On the 100 core Tilera cpu releasing maybe 2010

diep · Post by **diep** » Tue Dec 08, 2009 4:55 pm

Crossposted in other forum where GCP calculated the chips speed.

hi GCP, i had missed this chip.

The first of this chip, tilera with 64 cores i have tried to get information what it would cost to get a 1000 of them.
That was some years ago when they managed to get publicity for it.

The response was to say polite, not how a salesman would react. They really were after deals selling millions of them.

If a chip is real good you don't react like that. Remember that the first generation was their first chip of this sort.

I'm a bit amazed to hear from a new generation which has dramatic improvements. We must be very honest and fair
that this chip really has improved a lot.

However your speedup calculation is overly optimistic IMHO as cpu's like this don't work in multiplce sockets,
yet that's how you have to compare it.

http://www.tgdaily.com/hardware-feature ... -processor

Realize the statement: "with up to 26MB total L3 coherent cache across the device."

Cache coherency is really a big problem here.
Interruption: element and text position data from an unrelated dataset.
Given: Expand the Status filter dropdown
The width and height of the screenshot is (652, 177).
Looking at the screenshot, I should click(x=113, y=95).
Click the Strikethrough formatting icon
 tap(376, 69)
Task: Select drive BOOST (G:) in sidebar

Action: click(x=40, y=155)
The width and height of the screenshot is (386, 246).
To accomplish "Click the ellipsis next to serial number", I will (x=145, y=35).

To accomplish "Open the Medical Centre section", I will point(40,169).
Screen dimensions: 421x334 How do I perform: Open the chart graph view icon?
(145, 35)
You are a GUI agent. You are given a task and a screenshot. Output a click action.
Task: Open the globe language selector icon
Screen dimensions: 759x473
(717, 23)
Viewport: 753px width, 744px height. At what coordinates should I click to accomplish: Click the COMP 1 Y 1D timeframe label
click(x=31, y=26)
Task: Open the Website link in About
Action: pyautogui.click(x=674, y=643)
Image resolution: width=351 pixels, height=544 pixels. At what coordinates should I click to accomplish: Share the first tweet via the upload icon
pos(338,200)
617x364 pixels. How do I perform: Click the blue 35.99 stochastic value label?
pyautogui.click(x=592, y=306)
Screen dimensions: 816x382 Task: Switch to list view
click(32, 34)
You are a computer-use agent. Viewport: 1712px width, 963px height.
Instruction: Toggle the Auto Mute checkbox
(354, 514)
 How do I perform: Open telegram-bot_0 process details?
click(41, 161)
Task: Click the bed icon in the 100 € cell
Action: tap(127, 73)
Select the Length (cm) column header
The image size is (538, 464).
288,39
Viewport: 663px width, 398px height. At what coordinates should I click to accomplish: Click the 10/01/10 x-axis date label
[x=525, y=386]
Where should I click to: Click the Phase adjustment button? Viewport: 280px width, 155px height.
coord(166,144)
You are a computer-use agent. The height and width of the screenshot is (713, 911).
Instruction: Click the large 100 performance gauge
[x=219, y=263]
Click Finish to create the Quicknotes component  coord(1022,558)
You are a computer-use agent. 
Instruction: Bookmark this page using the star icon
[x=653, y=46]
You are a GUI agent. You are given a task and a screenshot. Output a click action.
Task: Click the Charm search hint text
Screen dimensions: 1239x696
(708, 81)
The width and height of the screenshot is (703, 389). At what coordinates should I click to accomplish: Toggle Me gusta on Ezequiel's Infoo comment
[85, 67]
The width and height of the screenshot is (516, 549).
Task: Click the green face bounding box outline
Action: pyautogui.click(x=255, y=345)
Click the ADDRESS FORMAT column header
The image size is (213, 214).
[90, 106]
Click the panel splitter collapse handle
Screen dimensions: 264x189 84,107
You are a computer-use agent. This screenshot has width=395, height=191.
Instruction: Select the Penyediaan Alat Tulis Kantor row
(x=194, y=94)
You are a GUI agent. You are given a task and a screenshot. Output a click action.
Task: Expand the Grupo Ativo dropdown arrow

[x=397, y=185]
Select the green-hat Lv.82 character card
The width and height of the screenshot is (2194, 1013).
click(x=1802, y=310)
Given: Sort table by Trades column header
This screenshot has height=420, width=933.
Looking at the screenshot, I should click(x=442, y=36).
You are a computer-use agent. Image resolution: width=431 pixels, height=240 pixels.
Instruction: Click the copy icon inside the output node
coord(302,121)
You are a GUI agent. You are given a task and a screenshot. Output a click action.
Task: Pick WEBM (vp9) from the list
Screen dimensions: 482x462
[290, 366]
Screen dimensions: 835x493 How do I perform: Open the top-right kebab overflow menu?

For our hashtable we want in fact no cache coherency at all,
as with so many cores it will just slowdown immensely the search speed.

So practical it will not be possible to store the hashtable last few plies. Now for diep that would be a major loss,
not to mention the faster engines (deepsjeng, rybka etc).

Just losing the qsearch is already 20% loss in case of Diep. Losing the last few plies for hashtable for faster engines
than Diep will be an even bigger problem. So let me calculate it for diep first as the problem for rybka and others
which are 2.4 mln chesspositions a second a core or something, there the problem is even bigger.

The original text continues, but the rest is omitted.